* [Stated exercise]: In the rows below, report each line that contains the word "title", and copy every such line in full.

* [Material provided]:
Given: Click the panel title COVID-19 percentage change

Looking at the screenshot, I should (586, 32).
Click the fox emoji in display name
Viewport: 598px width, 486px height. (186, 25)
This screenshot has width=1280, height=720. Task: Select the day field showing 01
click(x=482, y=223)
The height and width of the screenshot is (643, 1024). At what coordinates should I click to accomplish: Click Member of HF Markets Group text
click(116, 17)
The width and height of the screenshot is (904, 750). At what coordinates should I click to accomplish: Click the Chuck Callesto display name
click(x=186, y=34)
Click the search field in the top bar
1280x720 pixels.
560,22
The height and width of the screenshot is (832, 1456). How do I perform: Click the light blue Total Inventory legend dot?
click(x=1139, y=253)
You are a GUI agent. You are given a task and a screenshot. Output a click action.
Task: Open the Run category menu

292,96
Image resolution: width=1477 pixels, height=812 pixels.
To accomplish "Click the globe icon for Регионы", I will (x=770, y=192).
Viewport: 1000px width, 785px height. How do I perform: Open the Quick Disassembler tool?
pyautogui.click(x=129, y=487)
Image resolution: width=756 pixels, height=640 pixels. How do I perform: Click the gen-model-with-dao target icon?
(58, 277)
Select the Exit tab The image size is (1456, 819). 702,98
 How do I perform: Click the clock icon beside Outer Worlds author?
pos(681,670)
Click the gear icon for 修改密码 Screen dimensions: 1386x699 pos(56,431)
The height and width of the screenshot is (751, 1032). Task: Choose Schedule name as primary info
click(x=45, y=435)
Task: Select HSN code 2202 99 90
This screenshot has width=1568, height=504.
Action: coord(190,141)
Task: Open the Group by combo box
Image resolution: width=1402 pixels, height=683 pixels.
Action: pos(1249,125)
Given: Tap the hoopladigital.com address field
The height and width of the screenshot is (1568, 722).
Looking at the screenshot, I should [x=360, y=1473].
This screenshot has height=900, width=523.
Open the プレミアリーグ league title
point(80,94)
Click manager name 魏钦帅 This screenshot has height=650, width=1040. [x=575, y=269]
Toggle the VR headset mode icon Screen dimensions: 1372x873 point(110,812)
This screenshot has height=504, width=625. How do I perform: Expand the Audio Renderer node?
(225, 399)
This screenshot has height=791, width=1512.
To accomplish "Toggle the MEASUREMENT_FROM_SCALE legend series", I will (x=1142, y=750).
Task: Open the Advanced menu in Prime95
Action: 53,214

* [Reply to the exercise]:
Given: Click the panel title COVID-19 percentage change
Open the プレミアリーグ league title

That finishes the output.